A number of weeks ago, an African American woman sent me a message concerning my book, Racism in Kansas City: A Short History, which chronicles 200 years of white hatred and anti-black oppression in Kansas City, Missouri.
The woman seemed disappointed that a white person wrote the book. She told me it was “time for reparations” and asked when I would donate some of the profits of the book to the black community in Kansas City. She disliked the idea of me “making money off” and “taking advantage” of the black community.
I assured her that indeed a portion of the money garnered from the book is donated and that profiting off the black struggle and our ugly racial history was not my intent. She pointed out, rightly, that intent and impact are not the same thing.
In a public social media post (not a message directed to me), she said I was exercising white privilege.
White privilege clearly exists. If whites bothered to study the evidence of modern prejudice or had any understanding of how past discrimination created disproportionate, intergenerational minority poverty (I recommend Racism in Kansas City: A Short History), the idea that whites generally have an easier time landing a job, getting a good home loan, or driving without being stopped and searched wouldn’t be controversial in the slightest (see How Whites Misunderstand White Privilege). Being divorced from the very possibility of experiencing racism is white privilege. I cannot actually understand how racism feels, having never experienced it. It’s white privilege to write a book on something you will never experience.
The conversation echoed one I had with my brothers (also white) two years ago, in the early stages of writing the book. While documenting a truly horrific local history of segregation, discrimination, and violence, I told my brothers that once the book was in print I would be profiting off that horrific history — profiting off the retelling of the suffering black families and individuals went through and their valiant fight for equality and justice. Was that ethical?
Thus I feel this woman had a point (the foreknowledge that a white person telling this story might raise some eyebrows led me to decide I couldn’t publish it unless it had a foreword from a respected black Kansas Citian — namely, Alvin Brooks). Not that I’m making a great deal of money off Racism in Kansas City — some of the profits go to charity, most go to buying more copies of the book or social media advertising — but I am making something.
So indeed, I am benefiting financially from racism past and present — that’s white privilege at its finest. A sentence disturbing to write, but not untrue. Clearly, had so many white Kansas Citians throughout history not been barbaric toward our black neighbors, had slavery and Jim Crow and ideas of racial inferiority or deviancy never existed, Racism in Kansas City: A Short History never would have existed. Who could deny such a statement? In this way, I am benefiting from white privilege in a way most whites are not.

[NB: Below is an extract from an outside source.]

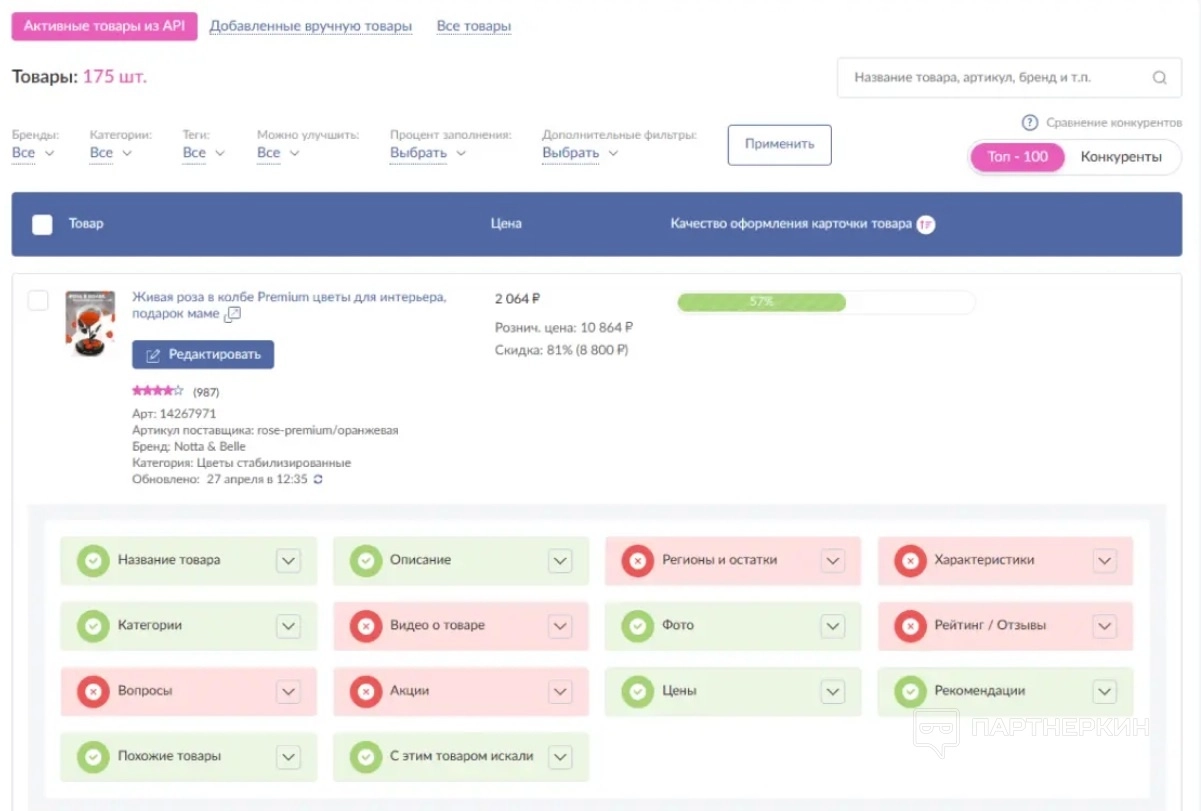
Task: Click the question mark icon beside Сравнение конкурентов
Action: [x=1029, y=123]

Yet at the same time, my justifications are perhaps reasonable. It wasn’t financial gain that motivated me to create the book, but rather an interest in American racial history and its effects, sparked by writers black and white — from Howard Zinn and Tim Wise to Malcolm X and Cornel West covering our national racial history, with Charles Coulter (Take Up the Black Man’s Burden) and Kevin F. Gotham (Race, Real Estate, and Uneven Development) concerning race relations in Kansas City.
Further, the alternatives to writing the work seemed unsatisfactory. Simply not writing the book, to someone kept awake at night obsessing over it, couldn’t be the answer. It was a story I thought Kansas City — particularly white Kansas Citians — needed to read. What other alternatives existed? Finding a black writer and encouraging him or her to take up the project in my stead?

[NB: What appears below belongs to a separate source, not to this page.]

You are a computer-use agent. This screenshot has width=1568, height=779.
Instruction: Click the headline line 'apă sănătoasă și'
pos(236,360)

Lastly, it occurs to me that while this is white privilege, surely it must also be “the historian’s privilege,” if you will. Some historians focus on “feel-good” history, where everything is loving Pilgrims feasting with Native Americans. But most histories must contain brutality, oppression, and death, as this is what makes up much of history (and, I will add, makes history important and relevant to today). Can it not be said that any historian who writes and sells a book is in some way profiting from human misery — someone’s misery — of the past?
Hopefully, despite the brutal history that afforded a young white person the opportunity to write a successful book, history will judge me as having done something good for Kansas City.